Saved entries
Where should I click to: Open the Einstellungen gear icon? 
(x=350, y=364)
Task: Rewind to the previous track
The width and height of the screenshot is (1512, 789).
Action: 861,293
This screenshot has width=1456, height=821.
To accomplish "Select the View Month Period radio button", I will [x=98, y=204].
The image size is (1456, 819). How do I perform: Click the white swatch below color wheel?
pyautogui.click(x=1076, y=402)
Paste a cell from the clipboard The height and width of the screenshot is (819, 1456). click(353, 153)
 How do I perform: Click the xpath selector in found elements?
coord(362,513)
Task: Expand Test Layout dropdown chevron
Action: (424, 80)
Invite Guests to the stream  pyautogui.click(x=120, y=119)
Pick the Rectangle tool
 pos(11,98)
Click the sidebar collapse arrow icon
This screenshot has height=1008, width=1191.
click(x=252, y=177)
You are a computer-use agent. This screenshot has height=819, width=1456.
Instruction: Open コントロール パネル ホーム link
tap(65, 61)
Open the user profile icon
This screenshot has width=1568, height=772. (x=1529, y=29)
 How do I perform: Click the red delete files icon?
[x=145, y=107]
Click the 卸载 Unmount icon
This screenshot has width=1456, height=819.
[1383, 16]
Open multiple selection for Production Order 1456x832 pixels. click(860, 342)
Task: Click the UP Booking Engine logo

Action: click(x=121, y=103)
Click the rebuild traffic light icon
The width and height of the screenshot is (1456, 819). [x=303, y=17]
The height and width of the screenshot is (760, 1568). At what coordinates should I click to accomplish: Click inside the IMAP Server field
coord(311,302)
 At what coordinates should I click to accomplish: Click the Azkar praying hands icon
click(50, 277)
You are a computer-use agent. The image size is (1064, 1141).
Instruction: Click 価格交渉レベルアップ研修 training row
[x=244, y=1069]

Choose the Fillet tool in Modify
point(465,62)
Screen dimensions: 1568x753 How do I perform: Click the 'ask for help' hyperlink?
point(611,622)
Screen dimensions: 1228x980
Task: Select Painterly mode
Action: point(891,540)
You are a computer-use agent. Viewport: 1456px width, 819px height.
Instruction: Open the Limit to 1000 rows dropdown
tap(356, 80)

Task statement ▸
From the line holding "Task: Rewind to the previous track" to the final line of the data, output each line exactly and nothing more.

Answer section ▸
Task: Rewind to the previous track
The width and height of the screenshot is (1512, 789).
Action: 861,293
This screenshot has width=1456, height=821.
To accomplish "Select the View Month Period radio button", I will [x=98, y=204].
The image size is (1456, 819). How do I perform: Click the white swatch below color wheel?
pyautogui.click(x=1076, y=402)
Paste a cell from the clipboard The height and width of the screenshot is (819, 1456). click(353, 153)
 How do I perform: Click the xpath selector in found elements?
coord(362,513)
Task: Expand Test Layout dropdown chevron
Action: (424, 80)
Invite Guests to the stream  pyautogui.click(x=120, y=119)
Pick the Rectangle tool
 pos(11,98)
Click the sidebar collapse arrow icon
This screenshot has height=1008, width=1191.
click(x=252, y=177)
You are a computer-use agent. This screenshot has height=819, width=1456.
Instruction: Open コントロール パネル ホーム link
tap(65, 61)
Open the user profile icon
This screenshot has width=1568, height=772. (x=1529, y=29)
 How do I perform: Click the red delete files icon?
[x=145, y=107]
Click the 卸载 Unmount icon
This screenshot has width=1456, height=819.
[1383, 16]
Open multiple selection for Production Order 1456x832 pixels. click(860, 342)
Task: Click the UP Booking Engine logo

Action: click(x=121, y=103)
Click the rebuild traffic light icon
The width and height of the screenshot is (1456, 819). [x=303, y=17]
The height and width of the screenshot is (760, 1568). At what coordinates should I click to accomplish: Click inside the IMAP Server field
coord(311,302)
 At what coordinates should I click to accomplish: Click the Azkar praying hands icon
click(50, 277)
You are a computer-use agent. The image size is (1064, 1141).
Instruction: Click 価格交渉レベルアップ研修 training row
[x=244, y=1069]

Choose the Fillet tool in Modify
point(465,62)
Screen dimensions: 1568x753 How do I perform: Click the 'ask for help' hyperlink?
point(611,622)
Screen dimensions: 1228x980
Task: Select Painterly mode
Action: point(891,540)
You are a computer-use agent. Viewport: 1456px width, 819px height.
Instruction: Open the Limit to 1000 rows dropdown
tap(356, 80)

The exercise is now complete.